My son began 30 minute classes twice a week. He did not qualify for Pre-K based on my husband's income or any of the other requirements for Pre-K. I'm a SAHM, so scheduling is not an issue for me. The only other way he could have qualified is if I had pushed for him to be labeled "Special Needs" in other areas. They suggested that I not do that since he doesn't have any mental or physical challenges because this would have stayed on his school record and is difficult to remove later. "Why do you want the Special Needs taken off his record? If he is not Special Needs why did you have him labeled that way? etc." Hard to prove he's not special needs if I had lied to get him in.
He has been going class for the last 2 years. They work on specific sounds at a time. They started with final k, until he could say that without being reminded most of the time, the to another sound, always working with ONE sound at a time until he was usually saying the sound on his own or correcting himself on his own with that sound. He loves class and he loves his teacher, Miss Christa. He has gone from being understood by only me, to being understandable to strangers about 80% of the time, unless he gets excited and starts talking too fast to control his speech... Just mention trains and I have to either start translating or try to make him slow down and think about forming his words. He speaks slower now and with more forethought. If he can't remember how to say a word, he'll stop and ask "Mommy, what's that word I'm thinking 'bout?" or "How do say it again?" I ask him what the word means, he'll define the word and I'll ask "Do you mean /this/?" "Yeah! That's word! /this/!" My son has gotten to the point where he will say a word wrong, stop, and repeat the word correctly or ask for help. I watch him as he speaks so that I can tell if he's having trouble with a particular word. When he says a word incorrectly, we just ask him to repeat it once or twice, then go on. We don't have "class time" at home. We just work on it as it comes up. His teacher says that is really a good way of not making him self-concious but still making him think about forming his sounds. Sometimes he will say it's time to "work on his words" and will work on the words his teacher sends home or reinforce words/sounds he has already gotten pretty good at.
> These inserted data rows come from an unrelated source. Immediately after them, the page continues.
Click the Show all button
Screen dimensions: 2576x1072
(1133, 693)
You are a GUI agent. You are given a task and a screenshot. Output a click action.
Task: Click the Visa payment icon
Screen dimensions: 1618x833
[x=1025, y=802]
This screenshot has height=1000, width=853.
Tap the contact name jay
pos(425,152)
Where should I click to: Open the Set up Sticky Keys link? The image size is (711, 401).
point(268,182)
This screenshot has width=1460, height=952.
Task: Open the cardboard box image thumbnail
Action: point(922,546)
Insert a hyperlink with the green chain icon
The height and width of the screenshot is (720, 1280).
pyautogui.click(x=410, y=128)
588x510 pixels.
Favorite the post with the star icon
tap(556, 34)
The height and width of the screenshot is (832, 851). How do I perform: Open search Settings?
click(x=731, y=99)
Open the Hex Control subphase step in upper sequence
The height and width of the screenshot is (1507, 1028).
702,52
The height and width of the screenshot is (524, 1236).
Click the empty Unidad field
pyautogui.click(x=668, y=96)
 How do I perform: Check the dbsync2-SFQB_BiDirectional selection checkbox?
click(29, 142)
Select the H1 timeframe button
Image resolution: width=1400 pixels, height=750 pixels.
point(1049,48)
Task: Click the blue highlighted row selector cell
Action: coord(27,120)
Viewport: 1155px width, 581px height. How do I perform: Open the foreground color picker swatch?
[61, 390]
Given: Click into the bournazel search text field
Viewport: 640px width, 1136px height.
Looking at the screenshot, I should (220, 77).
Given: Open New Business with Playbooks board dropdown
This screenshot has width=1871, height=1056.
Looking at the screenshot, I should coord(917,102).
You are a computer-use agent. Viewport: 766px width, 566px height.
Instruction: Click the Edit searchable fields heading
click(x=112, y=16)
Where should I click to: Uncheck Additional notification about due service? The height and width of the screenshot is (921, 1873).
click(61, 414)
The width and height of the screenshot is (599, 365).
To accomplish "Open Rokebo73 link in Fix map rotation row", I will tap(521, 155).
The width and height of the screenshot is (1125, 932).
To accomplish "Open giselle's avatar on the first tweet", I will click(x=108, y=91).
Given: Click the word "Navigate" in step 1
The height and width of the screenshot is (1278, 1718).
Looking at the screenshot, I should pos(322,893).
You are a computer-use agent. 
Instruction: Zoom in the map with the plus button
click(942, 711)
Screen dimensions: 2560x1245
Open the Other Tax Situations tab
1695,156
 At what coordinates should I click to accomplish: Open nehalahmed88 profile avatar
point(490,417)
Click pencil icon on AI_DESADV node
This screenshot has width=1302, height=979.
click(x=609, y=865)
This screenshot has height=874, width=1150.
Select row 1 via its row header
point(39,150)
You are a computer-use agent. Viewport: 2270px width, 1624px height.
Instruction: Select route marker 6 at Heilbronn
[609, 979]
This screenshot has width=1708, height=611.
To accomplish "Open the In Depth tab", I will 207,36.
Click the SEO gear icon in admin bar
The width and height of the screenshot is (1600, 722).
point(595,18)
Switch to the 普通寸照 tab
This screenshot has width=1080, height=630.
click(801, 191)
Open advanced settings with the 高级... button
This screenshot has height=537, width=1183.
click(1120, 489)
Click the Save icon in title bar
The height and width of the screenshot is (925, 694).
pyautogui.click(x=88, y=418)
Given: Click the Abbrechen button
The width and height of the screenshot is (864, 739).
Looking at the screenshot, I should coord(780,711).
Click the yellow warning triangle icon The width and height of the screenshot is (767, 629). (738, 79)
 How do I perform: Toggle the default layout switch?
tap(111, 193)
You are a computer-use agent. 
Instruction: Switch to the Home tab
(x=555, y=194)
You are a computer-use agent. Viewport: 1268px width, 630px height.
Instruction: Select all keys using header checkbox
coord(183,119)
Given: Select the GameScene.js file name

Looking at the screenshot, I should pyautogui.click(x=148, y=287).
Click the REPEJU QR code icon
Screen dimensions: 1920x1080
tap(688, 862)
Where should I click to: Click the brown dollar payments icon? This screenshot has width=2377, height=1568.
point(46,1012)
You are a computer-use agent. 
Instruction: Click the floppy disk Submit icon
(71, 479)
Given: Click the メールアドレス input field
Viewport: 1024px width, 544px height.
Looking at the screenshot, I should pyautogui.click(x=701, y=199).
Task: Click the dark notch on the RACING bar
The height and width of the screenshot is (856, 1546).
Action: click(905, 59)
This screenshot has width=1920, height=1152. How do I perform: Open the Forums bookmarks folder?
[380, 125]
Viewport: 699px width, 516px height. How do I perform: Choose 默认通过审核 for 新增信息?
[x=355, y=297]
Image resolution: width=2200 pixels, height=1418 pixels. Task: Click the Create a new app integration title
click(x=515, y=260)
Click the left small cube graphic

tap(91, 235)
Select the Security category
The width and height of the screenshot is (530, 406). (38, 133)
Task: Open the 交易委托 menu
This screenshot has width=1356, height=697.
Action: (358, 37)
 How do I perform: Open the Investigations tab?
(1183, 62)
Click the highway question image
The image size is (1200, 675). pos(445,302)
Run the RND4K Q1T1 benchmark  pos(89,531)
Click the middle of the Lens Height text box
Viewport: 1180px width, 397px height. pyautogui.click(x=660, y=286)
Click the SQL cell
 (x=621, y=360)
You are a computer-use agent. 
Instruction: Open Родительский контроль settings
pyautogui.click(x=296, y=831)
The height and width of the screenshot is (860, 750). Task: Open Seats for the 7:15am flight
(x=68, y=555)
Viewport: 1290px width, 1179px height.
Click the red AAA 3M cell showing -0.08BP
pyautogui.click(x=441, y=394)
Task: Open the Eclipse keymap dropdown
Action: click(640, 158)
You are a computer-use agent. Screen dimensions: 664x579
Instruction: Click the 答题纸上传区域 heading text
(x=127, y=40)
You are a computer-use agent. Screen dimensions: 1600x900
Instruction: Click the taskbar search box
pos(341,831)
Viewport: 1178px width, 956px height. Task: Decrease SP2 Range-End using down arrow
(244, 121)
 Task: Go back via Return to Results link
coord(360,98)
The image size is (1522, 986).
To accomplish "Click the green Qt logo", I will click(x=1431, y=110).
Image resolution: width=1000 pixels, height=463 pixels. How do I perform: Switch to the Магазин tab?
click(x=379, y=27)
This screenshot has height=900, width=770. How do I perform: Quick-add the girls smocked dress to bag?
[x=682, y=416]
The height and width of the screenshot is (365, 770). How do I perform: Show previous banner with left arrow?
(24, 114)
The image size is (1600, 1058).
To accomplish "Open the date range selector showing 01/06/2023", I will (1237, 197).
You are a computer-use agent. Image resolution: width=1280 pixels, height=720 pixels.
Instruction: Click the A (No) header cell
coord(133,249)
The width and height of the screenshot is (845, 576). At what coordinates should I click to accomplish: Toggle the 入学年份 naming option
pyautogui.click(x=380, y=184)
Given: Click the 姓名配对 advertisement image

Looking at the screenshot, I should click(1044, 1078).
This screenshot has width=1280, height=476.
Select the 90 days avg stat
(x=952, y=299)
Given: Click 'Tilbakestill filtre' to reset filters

He gets reviewed every year on how he's doing and when they AND we feel he no longer needs help, then he will no longer go to speech class. For now though, he will start Kinder this fall and will only be taken out of his regular classroom twice a week for half an hour, and he will have speech class with other students then. Since he wasn't in a "class" this year he had solo sessions.
My husband was away for a week recently and we noticed that my son spoke clearer on the phone. I asked his teacher and she said it's because he can hear himself and that helps a lot of kids. She said they will assign him a little take-home phone when he starts school next year if I like but that I can pick one up at Lakeshore Learning for $4 to use over the summer and it's THE SAME ONE. Guess what I'm getting after we pay bills!
Well, sorry this took so much space to write, but I'm passionate about speech pathology, now, and there is so much involved in getting the process started to get your child help if she needs it. You know her best, if YOU feel she needs, she probably does, and if she doesn't then you can rest having taken that pressure off.